▶ **PROBLEMS TO WORK ON**:
(1) Summarize the mitmproxy code diff in two sentences.
(2) Continue the mitmproxy code diff from the point where it stops.

▶ **TEXT EXTRACT**:
12 files changed, 186 insertions, 182 deletions
diff --git a/mitmproxy/cmdline.py b/mitmproxy/cmdline.py
index 8476f6f3..d8bbe448 100644
--- a/mitmproxy/cmdline.py
+++ b/mitmproxy/cmdline.py
@@ -6,7 +6,7 @@ import base64
 import configargparse
 
 from netlib.tcp import Address, sslversion_choices
-import netlib.utils
+import netlib.http.url
 from . import filt, utils, version
 from .proxy import config
 
@@ -105,7 +105,7 @@ def parse_setheader(s):
 
 def parse_server_spec(url):
     try:
-        p = netlib.utils.parse_url(url)
+        p = netlib.http.url.parse_url(url)
         if p[0] not in ("http", "https"):
             raise ValueError()
     except ValueError:
diff --git a/mitmproxy/console/flowlist.py b/mitmproxy/console/flowlist.py
index 78b30231..66d92fe1 100644
--- a/mitmproxy/console/flowlist.py
+++ b/mitmproxy/console/flowlist.py
@@ -1,7 +1,7 @@
 from __future__ import absolute_import
 import urwid
 
-import netlib.utils
+import netlib.http.url
 
 from . import common, signals
 
@@ -343,7 +343,7 @@ class FlowListBox(urwid.ListBox):
         )
 
     def new_request(self, url, method):
-        parts = netlib.utils.parse_url(str(url))
+        parts = netlib.http.url.parse_url(str(url))
         if not parts:
             signals.status_message.send(message="Invalid Url")
             return
diff --git a/mitmproxy/contentviews.py b/mitmproxy/contentviews.py
index 1b0f389f..5c562f95 100644
--- a/mitmproxy/contentviews.py
+++ b/mitmproxy/contentviews.py
@@ -27,7 +27,8 @@ import html2text
 import six
 from netlib.odict import ODict
 from netlib import encoding
-from netlib.utils import clean_bin, hexdump, urldecode, multipartdecode, parse_content_type
+from netlib.http import url
+from netlib.utils import clean_bin, hexdump, multipartdecode, parse_content_type
 from . import utils
 from .exceptions import ContentViewException
 from .contrib import jsbeautifier
@@ -257,7 +258,7 @@ class ViewURLEncoded(View):
     content_types = ["application/x-www-form-urlencoded"]
 
     def __call__(self, data, **metadata):
-        d = urldecode(data)
+        d = url.urldecode(data)
         return "URLEncoded form", format_dict(ODict(d))
 
 
diff --git a/mitmproxy/protocol/http2.py b/mitmproxy/protocol/http2.py
index 24460ec9..f4a6cf9d 100644
--- a/mitmproxy/protocol/http2.py
+++ b/mitmproxy/protocol/http2.py
@@ -14,8 +14,8 @@ from hyperframe.frame import PriorityFrame
 from netlib.tcp import ssl_read_select
 from netlib.exceptions import HttpException
 from netlib.http import Headers
-from netlib.utils import parse_url
 from netlib.http.http2 import frame
+import netlib.http.url
 
 from .base import Layer
 from .http import _HttpTransmissionLayer, HttpLayer
@@ -320,7 +320,7 @@ class Http2SingleStreamLayer(_HttpTransmissionLayer, threading.Thread):
         else:  # pragma: no cover
             first_line_format = "absolute"

▶ **PROVIDED MATERIAL**:
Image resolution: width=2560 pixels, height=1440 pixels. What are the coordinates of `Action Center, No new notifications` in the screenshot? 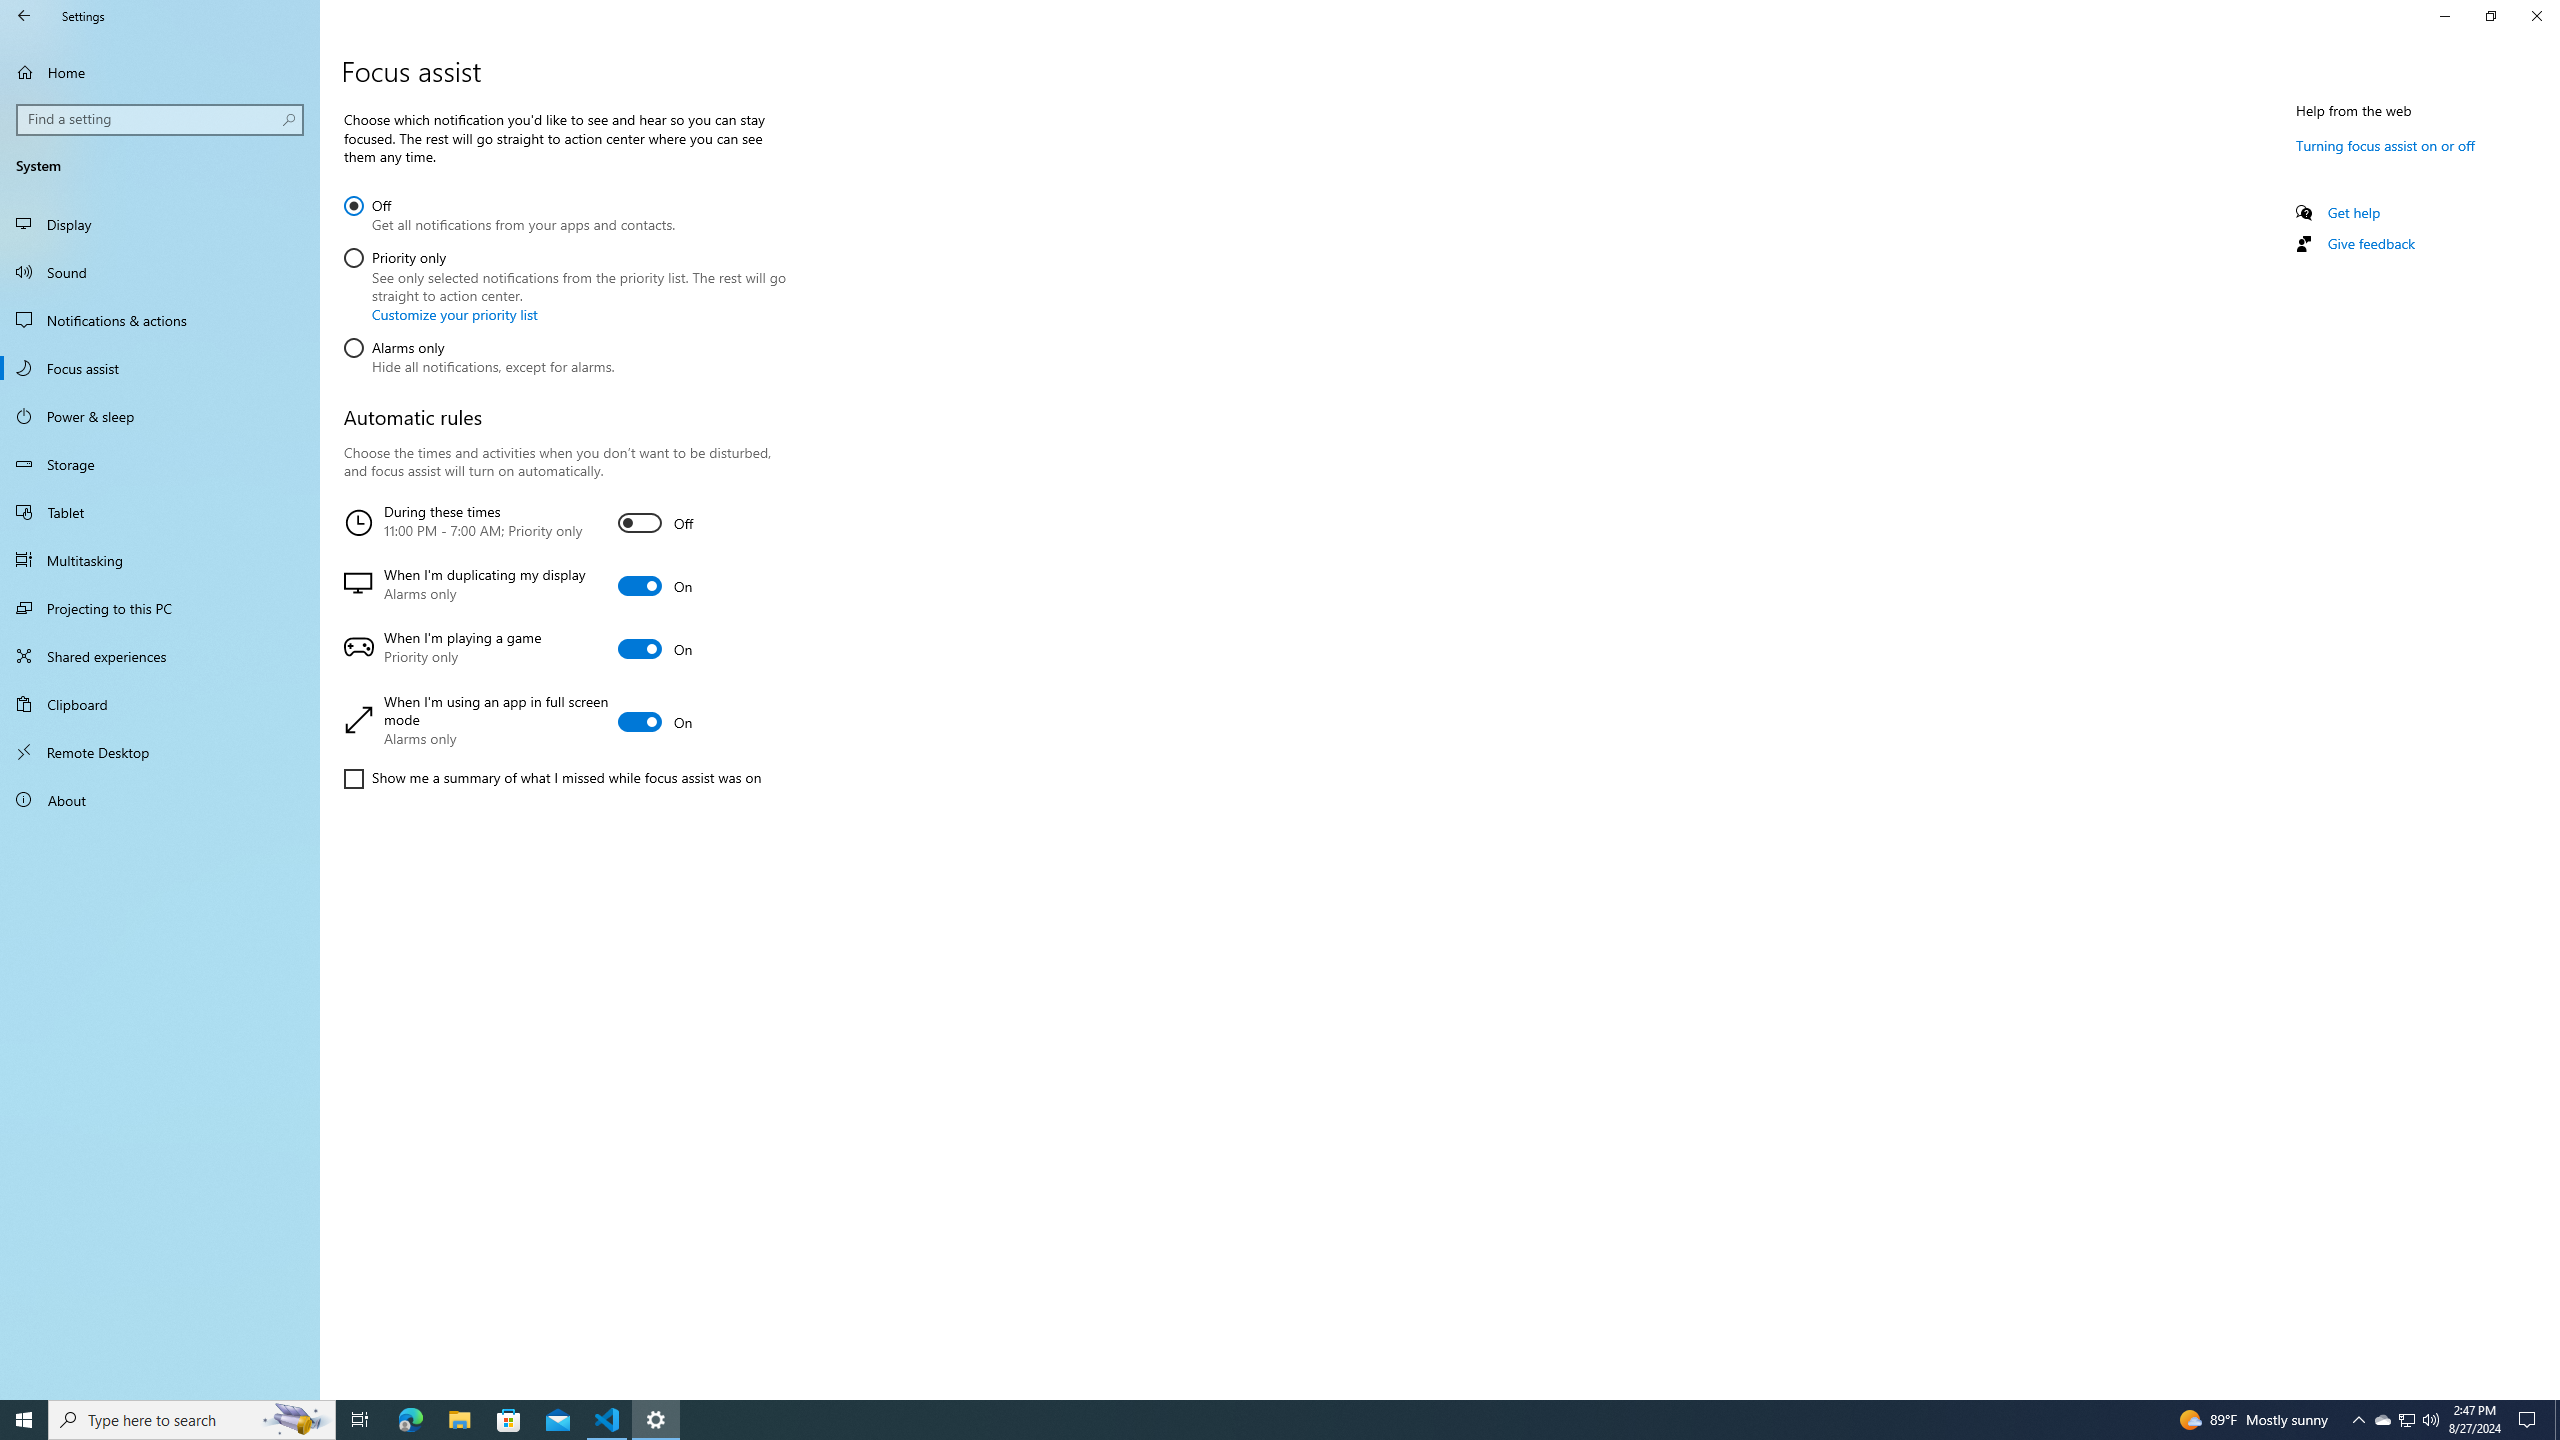 It's located at (2530, 1420).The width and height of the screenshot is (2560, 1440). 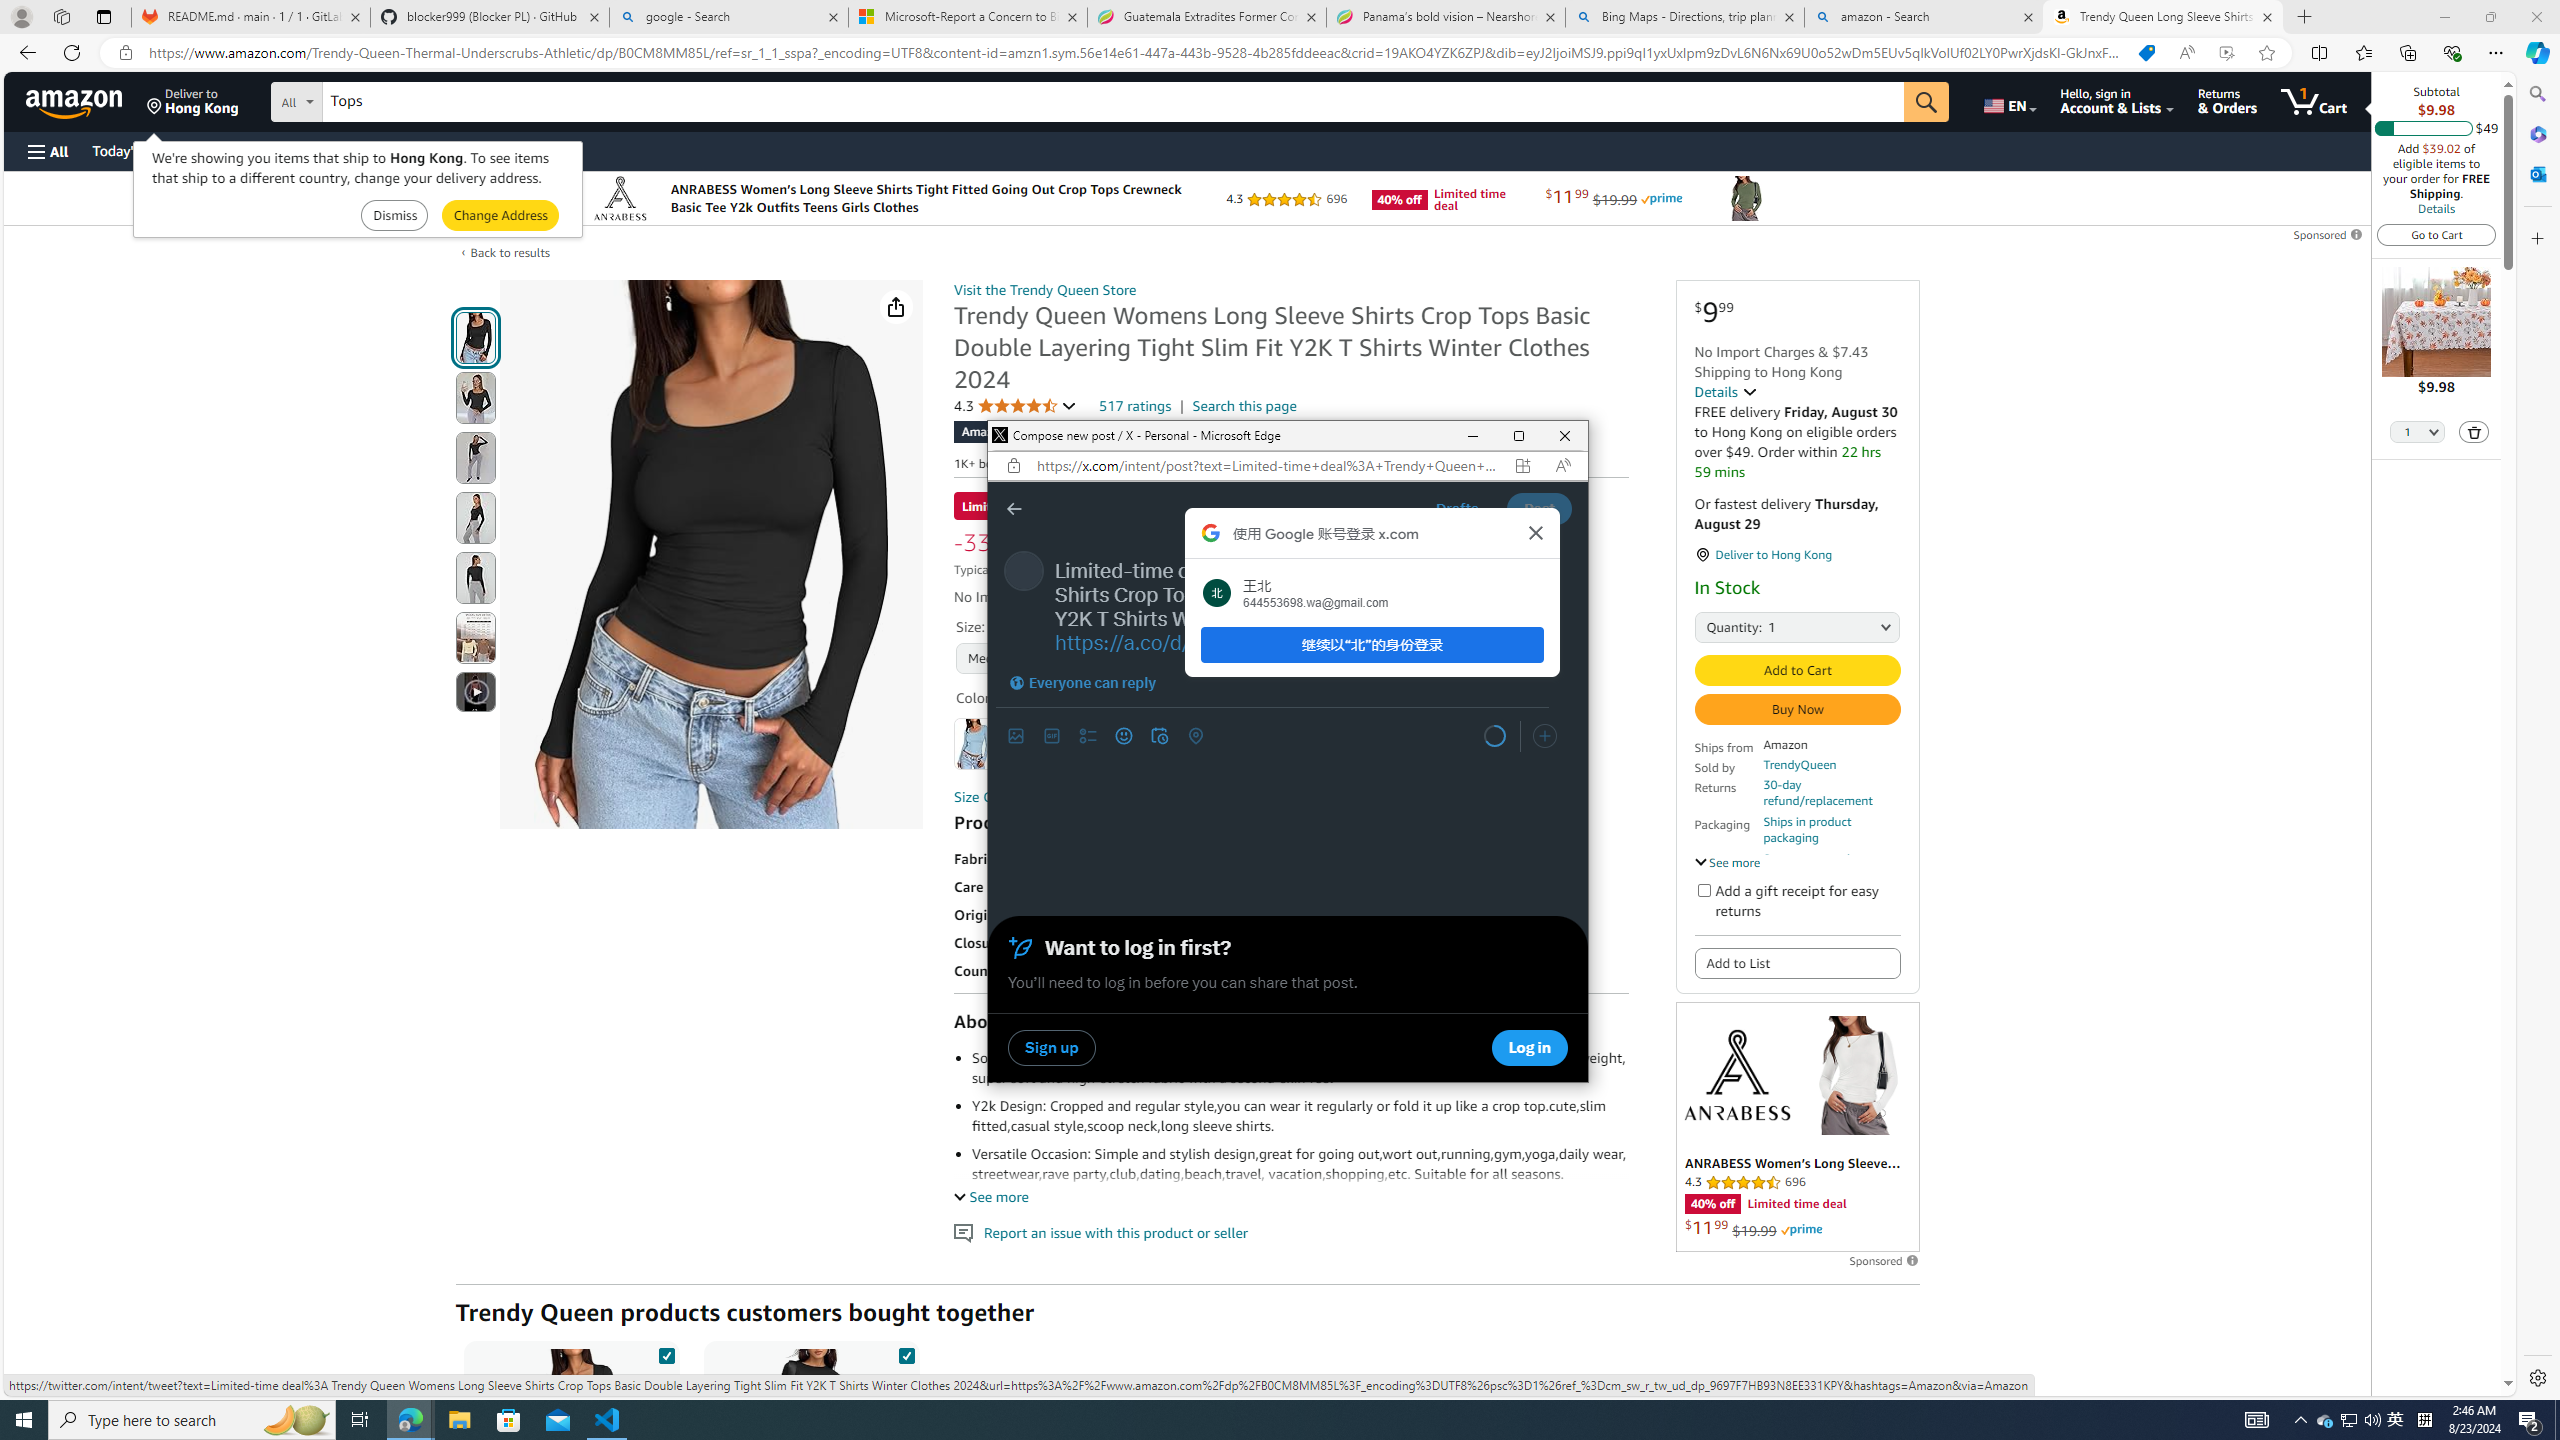 What do you see at coordinates (906, 1352) in the screenshot?
I see `AutomationID: thematicBundleCheck-2` at bounding box center [906, 1352].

▶ **ANSWERS BY TASK**:
(1) The diff changes 12 files, with 186 insertions and 182 deletions, and in mitmproxy/cmdline.py and mitmproxy/console/flowlist.py it replaces the netlib.utils import with netlib.http.url and calls netlib.http.url.parse_url instead of netlib.utils.parse_url. In mitmproxy/contentviews.py, urldecode is removed from the netlib.utils import and called as url.urldecode from netlib.http, while mitmproxy/protocol/http2.py drops its parse_url import from netlib.utils and imports netlib.http.url instead.

(2)
             # FIXME: verify if path or :host contains what we need
-            scheme, host, port, _ = parse_url(path)
+            scheme, host, port, _ = netlib.http.url.parse_url(path)
 
         if authority:
             host, _, port = authority.partition(':')
diff --git a/netlib/http/http1/read.py b/netlib/http/http1/read.py
index d30976bd..f776d0b5 100644
--- a/netlib/http/http1/read.py
+++ b/netlib/http/http1/read.py
@@ -6,6 +6,7 @@ import re
 from ... import utils
 from ...exceptions import HttpReadDisconnect, HttpSyntaxException, HttpException, TcpDisconnect
 from .. import Request, Response, Headers
+from .. import url
 
 
 def read_request(rfile, body_size_limit=None):
@@ -240,7 +241,7 @@ def _read_request_line(rfile):
             scheme, path = None, None
         else:
             form = "absolute"
-            scheme, host, port, path = utils.parse_url(path)
+            scheme, host, port, path = url.parse_url(path)
 
         _check_http_version(http_version)
     except ValueError:
diff --git a/netlib/http/http2/connections.py b/netlib/http/http2/connections.py
index 03f1804b..4c15ee07 100644
--- a/netlib/http/http2/connections.py
+++ b/netlib/http/http2/connections.py
@@ -6,7 +6,7 @@ import hyperframe.frame
 
 from hpack.hpack import Encoder, Decoder
 from ... import utils
-from .. import Headers, Response, Request
+from .. import Headers, Response, Request, url
 from . import frame
 
 
@@ -118,7 +118,7 @@ class HTTP2Protocol(object):
         else:
             first_line_format = "absolute"
             # FIXME: verify if path or :host contains what we need
-            scheme, host, port, _ = utils.parse_url(path)
+            scheme, host, port, _ = url.parse_url(path)
             scheme = scheme.decode('ascii')
             host = host.decode('ascii')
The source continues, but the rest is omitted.